[What to produce] Skip every picture, and copy exactly the lines from the one containing "Screen dimensions: 1204x992" to the end of the data.

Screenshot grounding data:
----

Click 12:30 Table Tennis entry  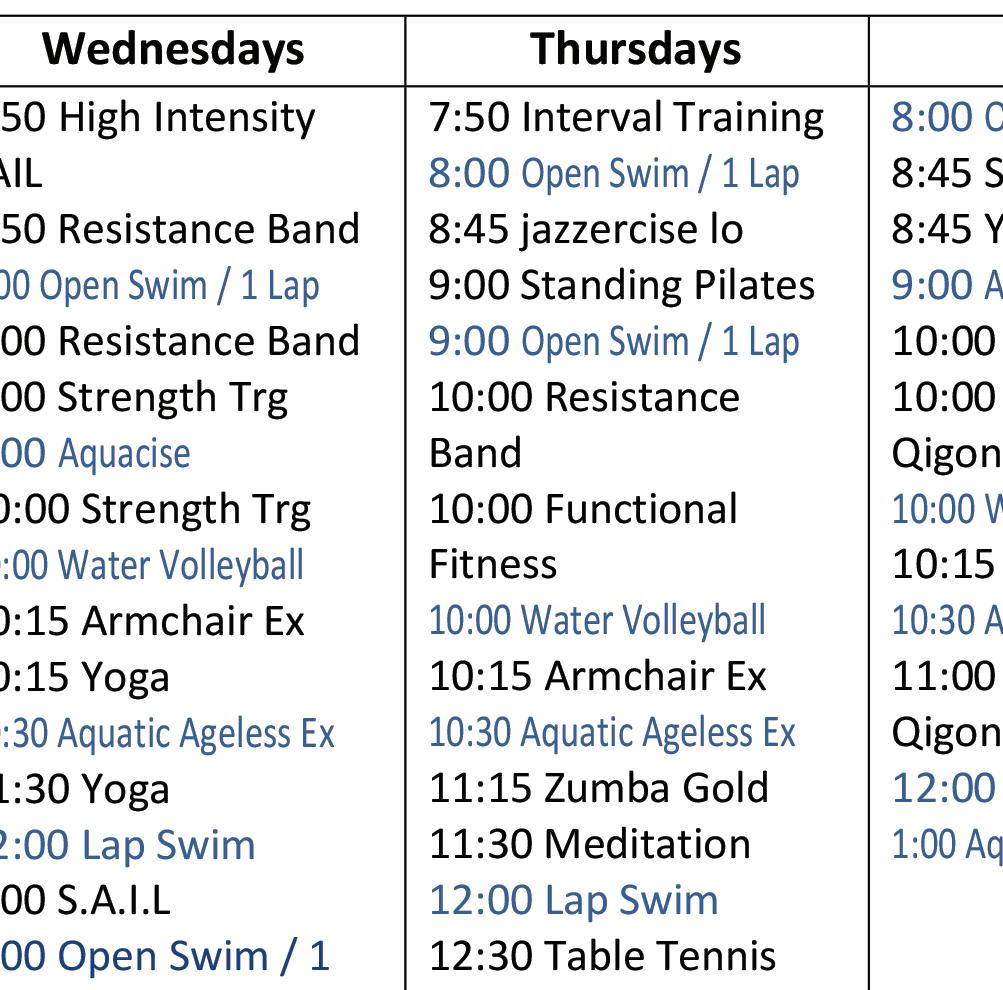(602, 957)
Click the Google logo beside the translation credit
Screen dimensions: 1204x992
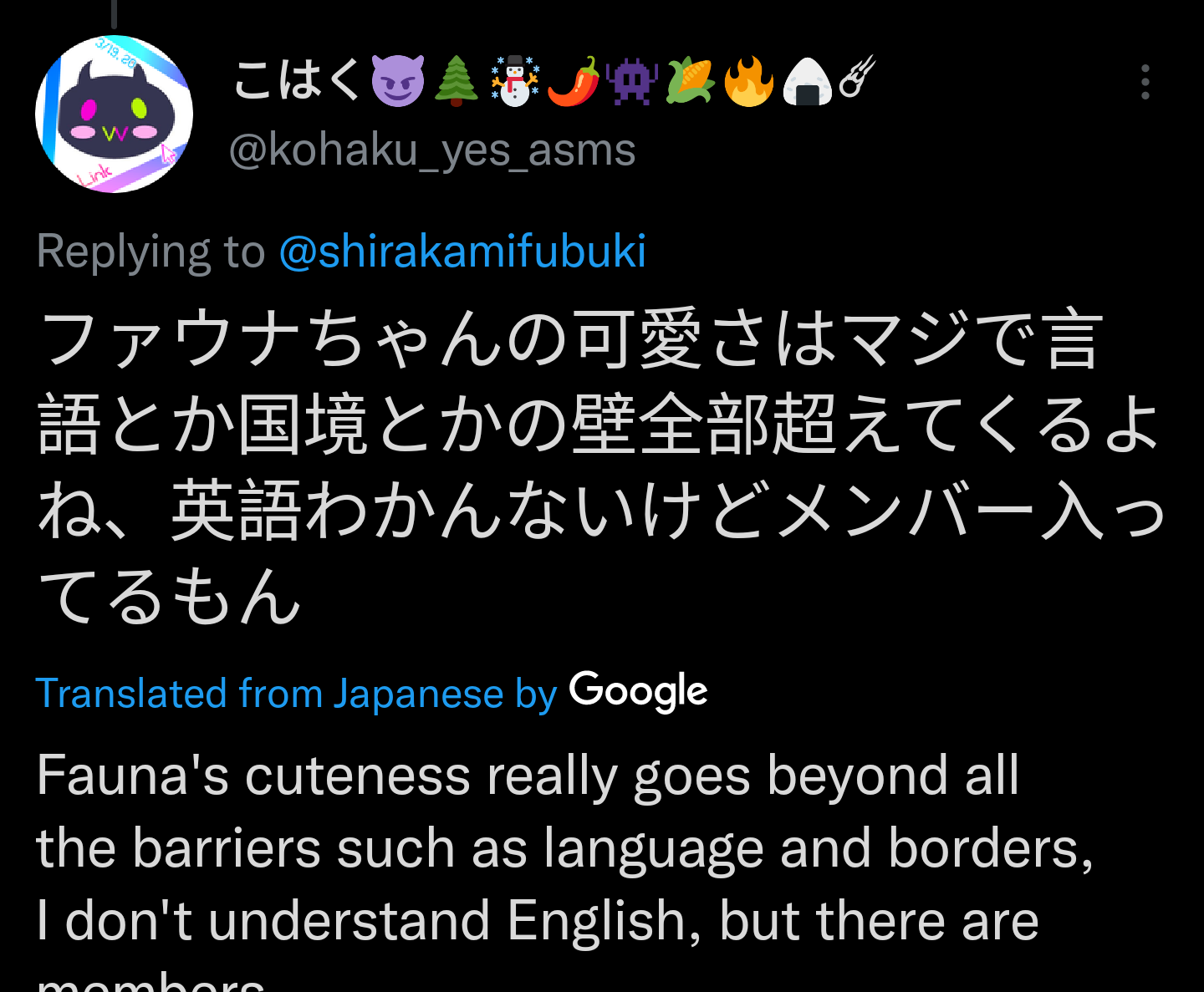click(638, 692)
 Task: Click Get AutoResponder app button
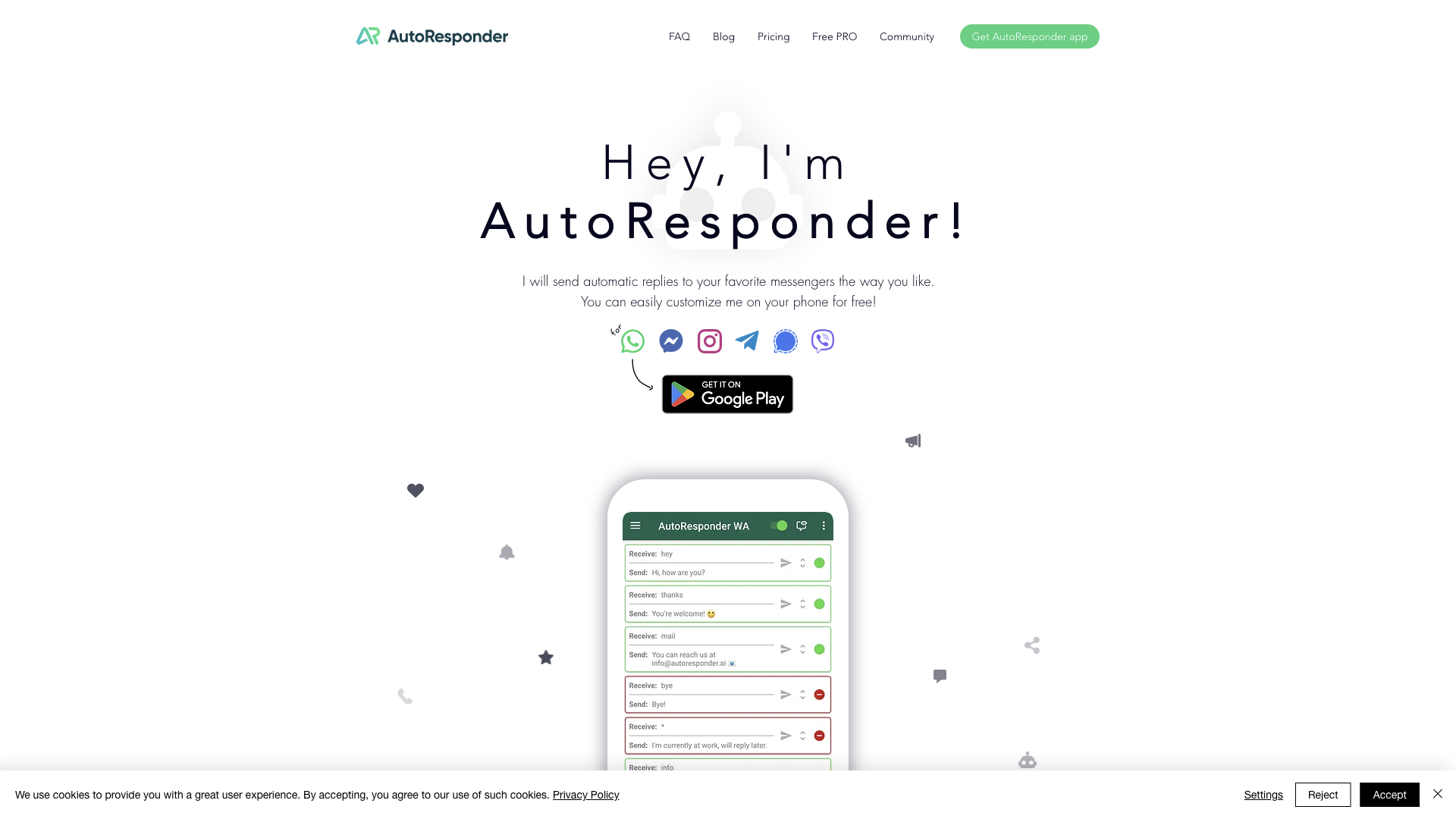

----

[Answer to this exercise]
Screen dimensions: 1204x992
click(638, 692)
 Task: Click Get AutoResponder app button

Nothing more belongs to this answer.